Merge "base: Make UUID more unique" into main
diff --git a/src/base/uuid.cc b/src/base/uuid.cc
index 1f1ca03..180a651 100644
--- a/src/base/uuid.cc
+++ b/src/base/uuid.cc
@@ -28,19 +28,36 @@
'8', '9', 'a', 'b', 'c', 'd', 'e', 'f'};
} // namespace
-// See https://www.ietf.org/rfc/rfc4122.txt
+// A globally unique 128-bit number.
+// In the early days of perfetto we were (sorta) respecting rfc4122. Later we
+// started replacing the LSB of the UUID with the statsd subscription ID in
+// other parts of the codebase (see perfetto_cmd.cc) for the convenience of
+// trace lookups, so rfc4122 made no sense as it just reduced entropy.
Uuid Uuidv4() {
- static std::minstd_rand rng(static_cast<uint32_t>(GetBootTimeNs().count()));
+ // Mix different sources of entropy to reduce the chances of collisions.
+ // Only using boot time is not enough. Under the assumption that most traces
+ // are started around the same time at boot, within a 1s window, the birthday
+ // paradox gives a chance of 90% collisions with 70k traces over a 1e9 space
+ // (Number of ns in a 1s window).
+ // &kHexmap >> 14 is used to feed use indirectly ASLR as a source of entropy.
+ // We deliberately don't use /dev/urandom as that might block for
+ // unpredictable time if the system is idle.
+ // The UUID does NOT need to be cryptographically secure, but random enough
+ // to avoid collisions across a large number of devices.
+ static std::minstd_rand rng(
+ static_cast<uint32_t>(static_cast<uint64_t>(GetBootTimeNs().count()) ^
+ static_cast<uint64_t>(GetWallTimeNs().count()) ^
+ (reinterpret_cast<uintptr_t>(&kHexmap) >> 14)));
Uuid uuid;
auto& data = *uuid.data();
- for (size_t i = 0; i < 16; ++i)
- data[i] = static_cast<uint8_t>(rng());
-
- // version:
- data[6] = (data[6] & 0x0f) | 0x40;
- // clock_seq_hi_and_reserved:
- data[8] = (data[8] & 0x3f) | 0x80;
+ for (size_t i = 0; i < sizeof(data);) {
+ // Note: the 32-th bit of rng() is always 0 as minstd_rand operates modulo
+ // 2**31. Fill in blocks of 16b rather than 32b to not lose 1b of entropy.

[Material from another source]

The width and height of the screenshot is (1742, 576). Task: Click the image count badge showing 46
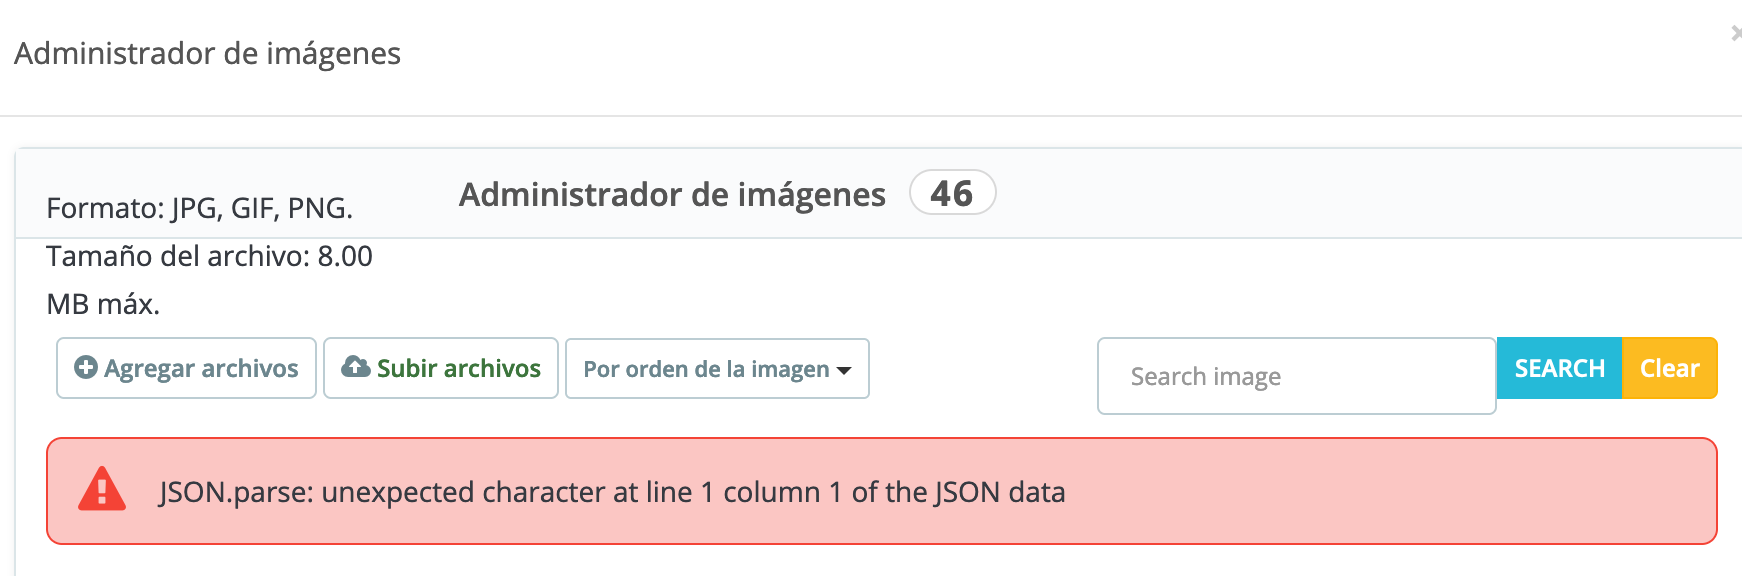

+ const auto rnd_data = static_cast<uint16_t>(rng());
+ memcpy(&data[i], &rnd_data, sizeof(rnd_data));
+ i += sizeof(rnd_data);
+ }
return uuid;
}
diff --git a/src/base/uuid_unittest.cc b/src/base/uuid_unittest.cc
index 6cd22c9..ad96f1c 100644
--- a/src/base/uuid_unittest.cc
+++ b/src/base/uuid_unittest.cc
@@ -16,8 +16,10 @@
#include "perfetto/ext/base/uuid.h"
+#include <array>
#include <optional>
+#include "perfetto/base/logging.h"
#include "test/gtest_and_gmock.h"
namespace perfetto {
@@ -83,6 +85,36 @@
EXPECT_TRUE(uuid);
}
+// Generate kRounds UUIDs and check that, for each bit, we see roughly as many
+// zeros as ones.
+// Marking as DISABLED as this really checks the STD implementation not our
+// code. Invoke manually only when needed.
+TEST(UuidTest, DISABLED_BitRandomDistribution) {
+ const int kRounds = 100000;
+ std::array<int64_t, 128> bit_count{};
+ for (int i = 0; i < kRounds; i++) {
+ Uuid uuid = Uuidv4();
+ for (size_t b = 0; b < 64; b++) {
+ bit_count[b] += (uint64_t(uuid.lsb()) & (1ull << b)) ? 1 : -1;
+ bit_count[64 + b] += (uint64_t(uuid.msb()) & (1ull << b)) ? 1 : -1;
+ }
+ }
+
+ // By adding +1 / -1 for each one/zero, `bit_count` contains for each bit,
+ // their embalance. In an ideal world we expect `bit_count` to be 0 at each
+ // position. In practice we accept a 2% embalance to pass the test.
+ int64_t max_diff = 0;
+ for (size_t i = 0; i < bit_count.size(); i++)
+ max_diff = std::max(max_diff, std::abs(bit_count[i]));
+
+ const double diff_pct =
+ 100.0 * static_cast<double>(max_diff) / static_cast<double>(kRounds);
+ PERFETTO_DLOG("Max bit embalance: %.2f %%", diff_pct);
+
+ // Local runs show a 1% embalance. We take a 5x margin for the test.
+ ASSERT_LT(diff_pct, 5.0);
+}
+
} // namespace
} // namespace base
} // namespace perfetto